» Input material:

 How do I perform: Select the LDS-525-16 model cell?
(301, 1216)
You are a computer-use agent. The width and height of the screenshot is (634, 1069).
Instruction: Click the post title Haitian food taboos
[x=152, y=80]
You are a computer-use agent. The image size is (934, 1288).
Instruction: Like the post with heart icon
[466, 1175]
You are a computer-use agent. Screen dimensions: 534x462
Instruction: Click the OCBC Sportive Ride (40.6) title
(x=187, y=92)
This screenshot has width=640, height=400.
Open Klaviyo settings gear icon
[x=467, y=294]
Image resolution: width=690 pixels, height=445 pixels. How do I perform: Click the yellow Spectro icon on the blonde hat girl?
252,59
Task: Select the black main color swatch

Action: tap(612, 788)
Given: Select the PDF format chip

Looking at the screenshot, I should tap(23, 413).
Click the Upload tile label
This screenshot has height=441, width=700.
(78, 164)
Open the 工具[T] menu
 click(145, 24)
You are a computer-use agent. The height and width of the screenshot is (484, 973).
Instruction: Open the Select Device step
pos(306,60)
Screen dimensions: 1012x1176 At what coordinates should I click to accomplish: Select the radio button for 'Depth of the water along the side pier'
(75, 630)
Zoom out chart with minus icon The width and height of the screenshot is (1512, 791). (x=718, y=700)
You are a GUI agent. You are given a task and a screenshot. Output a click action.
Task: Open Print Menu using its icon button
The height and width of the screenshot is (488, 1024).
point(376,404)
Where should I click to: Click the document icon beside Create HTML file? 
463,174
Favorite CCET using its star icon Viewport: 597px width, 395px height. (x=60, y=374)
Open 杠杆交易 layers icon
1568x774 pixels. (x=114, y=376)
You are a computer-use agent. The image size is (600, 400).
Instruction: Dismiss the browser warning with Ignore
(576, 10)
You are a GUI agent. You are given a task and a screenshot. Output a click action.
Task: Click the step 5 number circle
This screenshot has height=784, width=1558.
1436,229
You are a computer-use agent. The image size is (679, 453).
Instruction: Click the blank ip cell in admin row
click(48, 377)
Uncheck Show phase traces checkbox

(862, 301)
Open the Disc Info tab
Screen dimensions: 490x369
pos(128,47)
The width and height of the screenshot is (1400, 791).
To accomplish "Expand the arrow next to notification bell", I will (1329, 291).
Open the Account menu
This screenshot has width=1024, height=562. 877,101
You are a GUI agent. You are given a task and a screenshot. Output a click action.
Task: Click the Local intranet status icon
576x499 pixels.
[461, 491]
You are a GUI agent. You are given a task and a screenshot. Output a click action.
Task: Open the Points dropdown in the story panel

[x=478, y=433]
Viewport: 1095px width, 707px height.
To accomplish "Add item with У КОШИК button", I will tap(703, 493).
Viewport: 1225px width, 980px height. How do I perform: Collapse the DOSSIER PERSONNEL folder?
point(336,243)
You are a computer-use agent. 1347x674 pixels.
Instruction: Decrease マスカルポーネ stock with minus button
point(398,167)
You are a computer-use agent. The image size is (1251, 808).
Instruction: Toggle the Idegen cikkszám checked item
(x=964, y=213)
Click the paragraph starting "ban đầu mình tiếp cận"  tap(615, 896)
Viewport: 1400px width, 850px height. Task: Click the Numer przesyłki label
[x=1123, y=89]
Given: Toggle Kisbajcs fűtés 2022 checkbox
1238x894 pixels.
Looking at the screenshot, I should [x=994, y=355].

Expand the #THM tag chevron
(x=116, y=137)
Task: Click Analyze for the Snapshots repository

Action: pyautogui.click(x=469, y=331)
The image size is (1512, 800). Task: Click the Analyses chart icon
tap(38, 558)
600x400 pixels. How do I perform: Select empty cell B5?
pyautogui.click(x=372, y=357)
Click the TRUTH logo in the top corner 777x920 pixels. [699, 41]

» What to do: "will" is the string to look for; please copy every line of the records above where it appears.

» Problem solution:
To accomplish "Expand the arrow next to notification bell", I will (1329, 291).
To accomplish "Add item with У КОШИК button", I will tap(703, 493).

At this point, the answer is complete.